TASK TO CARRY OUT:
Copy out the items word for word, beginning at the line that contains "You are a GUI" and continuing through the last line of the items.

[Items from a data collection]
++++

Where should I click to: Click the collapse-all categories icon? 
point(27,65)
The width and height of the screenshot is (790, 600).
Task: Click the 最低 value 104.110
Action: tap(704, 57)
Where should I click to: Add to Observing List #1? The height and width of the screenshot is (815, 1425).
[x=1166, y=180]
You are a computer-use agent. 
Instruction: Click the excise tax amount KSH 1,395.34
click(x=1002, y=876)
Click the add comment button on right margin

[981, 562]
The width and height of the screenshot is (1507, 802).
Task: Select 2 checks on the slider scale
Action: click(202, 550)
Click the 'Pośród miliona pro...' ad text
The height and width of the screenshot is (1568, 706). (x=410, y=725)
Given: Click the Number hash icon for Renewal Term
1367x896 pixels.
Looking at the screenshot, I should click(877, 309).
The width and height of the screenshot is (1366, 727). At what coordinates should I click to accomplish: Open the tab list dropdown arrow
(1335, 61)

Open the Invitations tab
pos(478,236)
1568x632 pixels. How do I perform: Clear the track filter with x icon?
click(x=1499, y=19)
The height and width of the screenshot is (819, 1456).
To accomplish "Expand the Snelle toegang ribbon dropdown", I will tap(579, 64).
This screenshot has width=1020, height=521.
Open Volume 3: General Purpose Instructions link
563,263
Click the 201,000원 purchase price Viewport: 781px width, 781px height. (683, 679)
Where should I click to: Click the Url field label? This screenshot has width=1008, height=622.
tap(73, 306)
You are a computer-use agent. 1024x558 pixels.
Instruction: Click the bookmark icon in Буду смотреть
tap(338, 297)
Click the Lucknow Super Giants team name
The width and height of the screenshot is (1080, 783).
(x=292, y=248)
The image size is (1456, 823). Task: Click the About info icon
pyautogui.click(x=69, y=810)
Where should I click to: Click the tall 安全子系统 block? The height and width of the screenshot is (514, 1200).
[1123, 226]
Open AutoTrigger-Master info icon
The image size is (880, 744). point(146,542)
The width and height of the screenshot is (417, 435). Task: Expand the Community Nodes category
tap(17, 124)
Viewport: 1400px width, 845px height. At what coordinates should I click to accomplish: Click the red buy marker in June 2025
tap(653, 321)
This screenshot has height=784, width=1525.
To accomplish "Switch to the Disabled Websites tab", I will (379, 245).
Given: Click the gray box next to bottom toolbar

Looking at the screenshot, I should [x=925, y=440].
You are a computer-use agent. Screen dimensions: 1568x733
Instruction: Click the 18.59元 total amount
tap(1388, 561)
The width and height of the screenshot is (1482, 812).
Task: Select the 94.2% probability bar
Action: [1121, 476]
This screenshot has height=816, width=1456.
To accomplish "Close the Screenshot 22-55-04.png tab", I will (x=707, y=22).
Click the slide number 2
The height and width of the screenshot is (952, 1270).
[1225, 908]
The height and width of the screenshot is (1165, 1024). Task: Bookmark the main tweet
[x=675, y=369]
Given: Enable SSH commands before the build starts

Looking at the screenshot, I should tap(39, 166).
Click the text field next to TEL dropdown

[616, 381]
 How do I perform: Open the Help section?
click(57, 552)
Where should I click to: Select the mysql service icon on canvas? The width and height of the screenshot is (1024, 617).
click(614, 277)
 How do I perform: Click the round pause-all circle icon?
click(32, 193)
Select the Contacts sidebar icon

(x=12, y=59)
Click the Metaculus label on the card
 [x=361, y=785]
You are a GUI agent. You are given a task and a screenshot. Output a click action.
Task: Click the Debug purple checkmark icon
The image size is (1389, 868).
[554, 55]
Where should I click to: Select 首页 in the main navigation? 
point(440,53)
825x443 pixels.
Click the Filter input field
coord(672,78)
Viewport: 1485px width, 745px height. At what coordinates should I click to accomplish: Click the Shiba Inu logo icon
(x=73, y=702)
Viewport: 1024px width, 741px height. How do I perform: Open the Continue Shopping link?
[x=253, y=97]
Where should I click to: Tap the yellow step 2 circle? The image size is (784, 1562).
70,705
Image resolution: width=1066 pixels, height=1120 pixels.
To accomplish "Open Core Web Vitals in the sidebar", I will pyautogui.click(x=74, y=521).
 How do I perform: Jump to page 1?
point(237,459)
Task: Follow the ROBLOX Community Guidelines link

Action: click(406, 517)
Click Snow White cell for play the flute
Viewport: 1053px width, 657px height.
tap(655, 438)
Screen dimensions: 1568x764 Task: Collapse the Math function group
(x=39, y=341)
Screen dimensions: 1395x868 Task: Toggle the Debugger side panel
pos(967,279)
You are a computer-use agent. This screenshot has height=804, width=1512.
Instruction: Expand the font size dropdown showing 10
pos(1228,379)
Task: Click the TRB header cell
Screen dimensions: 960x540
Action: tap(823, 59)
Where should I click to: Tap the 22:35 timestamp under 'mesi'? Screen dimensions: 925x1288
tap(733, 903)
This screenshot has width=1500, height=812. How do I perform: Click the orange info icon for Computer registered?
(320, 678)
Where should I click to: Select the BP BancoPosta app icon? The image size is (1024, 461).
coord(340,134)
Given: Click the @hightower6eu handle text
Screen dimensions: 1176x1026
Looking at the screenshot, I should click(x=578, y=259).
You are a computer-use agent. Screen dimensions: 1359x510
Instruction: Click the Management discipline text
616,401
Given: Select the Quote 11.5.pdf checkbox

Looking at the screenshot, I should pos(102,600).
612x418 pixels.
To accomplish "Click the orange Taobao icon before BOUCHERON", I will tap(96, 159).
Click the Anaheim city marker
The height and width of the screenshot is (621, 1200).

++++

EXERCISE RESPONSE:
You are a GUI agent. You are given a task and a screenshot. Output a click action.
Task: Click the Debug purple checkmark icon
The image size is (1389, 868).
[554, 55]
Where should I click to: Select 首页 in the main navigation? 
point(440,53)
825x443 pixels.
Click the Filter input field
coord(672,78)
Viewport: 1485px width, 745px height. At what coordinates should I click to accomplish: Click the Shiba Inu logo icon
(x=73, y=702)
Viewport: 1024px width, 741px height. How do I perform: Open the Continue Shopping link?
[x=253, y=97]
Where should I click to: Tap the yellow step 2 circle? The image size is (784, 1562).
70,705
Image resolution: width=1066 pixels, height=1120 pixels.
To accomplish "Open Core Web Vitals in the sidebar", I will pyautogui.click(x=74, y=521).
 How do I perform: Jump to page 1?
point(237,459)
Task: Follow the ROBLOX Community Guidelines link

Action: click(406, 517)
Click Snow White cell for play the flute
Viewport: 1053px width, 657px height.
tap(655, 438)
Screen dimensions: 1568x764 Task: Collapse the Math function group
(x=39, y=341)
Screen dimensions: 1395x868 Task: Toggle the Debugger side panel
pos(967,279)
You are a computer-use agent. This screenshot has height=804, width=1512.
Instruction: Expand the font size dropdown showing 10
pos(1228,379)
Task: Click the TRB header cell
Screen dimensions: 960x540
Action: tap(823, 59)
Where should I click to: Tap the 22:35 timestamp under 'mesi'? Screen dimensions: 925x1288
tap(733, 903)
This screenshot has width=1500, height=812. How do I perform: Click the orange info icon for Computer registered?
(320, 678)
Where should I click to: Select the BP BancoPosta app icon? The image size is (1024, 461).
coord(340,134)
Given: Click the @hightower6eu handle text
Screen dimensions: 1176x1026
Looking at the screenshot, I should click(x=578, y=259).
You are a computer-use agent. Screen dimensions: 1359x510
Instruction: Click the Management discipline text
616,401
Given: Select the Quote 11.5.pdf checkbox

Looking at the screenshot, I should pos(102,600).
612x418 pixels.
To accomplish "Click the orange Taobao icon before BOUCHERON", I will tap(96, 159).
Click the Anaheim city marker
The height and width of the screenshot is (621, 1200).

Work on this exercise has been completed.